The design is a development of the Sun Odyssey 439 with a wider swimming platform and a bowsprit.

==Production==
The design was built by Jeanneau in France, from 2015 to 2019, but it is now out of production.

==Design==
The Sun Odyssey 449 is a recreational keelboat, built predominantly of polyester fiberglass, with wood trim. It has a fractional sloop rig, with a deck-stepped mast, two sets of swept spreaders and aluminum spars with 1X19 stainless steel wire rigging. The hull has a plumb stem, a reverse transom with a drop-down tailgate swimming platform, an internally mounted spade-type rudder controlled by dual wheels and a fixed L-shaped fin keel with a weighted bulb or optional shoal-draft keel. The fin keel model displaces 21253 lb empty and carries 6283 lb of cast iron ballast, while the shoal draft version displaces 21914 lb and carries 6945 lb of cast iron ballast.

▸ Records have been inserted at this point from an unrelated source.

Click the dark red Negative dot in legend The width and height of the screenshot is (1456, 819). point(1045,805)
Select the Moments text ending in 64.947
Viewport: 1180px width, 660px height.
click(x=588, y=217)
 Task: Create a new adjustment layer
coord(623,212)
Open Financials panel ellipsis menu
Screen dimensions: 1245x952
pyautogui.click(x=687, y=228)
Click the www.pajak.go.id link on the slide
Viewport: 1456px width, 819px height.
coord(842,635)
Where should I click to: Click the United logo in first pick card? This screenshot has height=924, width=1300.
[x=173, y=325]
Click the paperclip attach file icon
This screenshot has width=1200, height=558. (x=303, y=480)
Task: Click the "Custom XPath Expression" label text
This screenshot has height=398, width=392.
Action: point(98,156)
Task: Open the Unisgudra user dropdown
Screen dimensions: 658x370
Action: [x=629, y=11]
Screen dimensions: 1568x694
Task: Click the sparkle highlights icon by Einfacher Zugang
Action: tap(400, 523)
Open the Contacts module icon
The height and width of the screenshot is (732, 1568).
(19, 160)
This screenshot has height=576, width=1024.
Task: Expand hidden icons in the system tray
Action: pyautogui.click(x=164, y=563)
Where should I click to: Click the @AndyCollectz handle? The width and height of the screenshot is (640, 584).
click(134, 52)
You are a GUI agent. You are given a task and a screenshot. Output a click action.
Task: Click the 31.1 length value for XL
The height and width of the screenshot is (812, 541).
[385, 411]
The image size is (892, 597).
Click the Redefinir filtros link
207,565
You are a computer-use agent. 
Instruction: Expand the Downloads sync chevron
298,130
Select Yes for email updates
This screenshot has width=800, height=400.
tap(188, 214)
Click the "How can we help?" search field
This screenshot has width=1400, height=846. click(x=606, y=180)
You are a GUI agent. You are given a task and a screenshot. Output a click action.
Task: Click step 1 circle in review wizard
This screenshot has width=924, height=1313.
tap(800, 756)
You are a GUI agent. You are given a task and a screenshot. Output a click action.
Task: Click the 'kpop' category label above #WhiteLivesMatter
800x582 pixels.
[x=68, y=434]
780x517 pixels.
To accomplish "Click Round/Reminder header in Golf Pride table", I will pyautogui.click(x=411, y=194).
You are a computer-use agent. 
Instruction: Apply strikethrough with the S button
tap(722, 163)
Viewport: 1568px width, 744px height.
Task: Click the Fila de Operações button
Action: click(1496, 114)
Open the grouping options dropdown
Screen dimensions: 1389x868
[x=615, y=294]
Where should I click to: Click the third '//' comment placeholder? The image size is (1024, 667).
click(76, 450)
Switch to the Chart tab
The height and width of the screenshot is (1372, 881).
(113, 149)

The boat has a draft of 7.17 ft with the standard keel and 5.17 ft with the optional shoal draft keel.

The boat is fitted with a Japanese Yanmar diesel engine of 57 hp for docking and maneuvering. The fuel tank holds 53 u.s.gal and the fresh water tank has a capacity of 87 u.s.gal.

The design has sleeping accommodation for six to eight people, with a double island berth in the bow cabin, a U-shaped settee and a straight settee with a navigation station in the main cabin and two aft cabins, each with a double berth. Alternatively the bow cabin can be fitted wit a "V"-berth and a smaller cabin with two offset bunk beds may be installed just aft of the bow cabin, on the port side. The galley is located on the starboard side just forward of the companionway ladder. The galley is L-shaped and is equipped with a two-burner stove, an ice box and a double sink. There are two heads, one just aft of the bow cabin on the starboard side and one on the port side, aft, opposite the galley. Cabin maximum headroom is 78 in.

For sailing downwind the design may be equipped with a symmetrical spinnaker of 1550 sqft, an asymmetrical spinnaker of 1432 sqft or a code 0 of 822 sqft.

The design has a hull speed of 8.41 kn.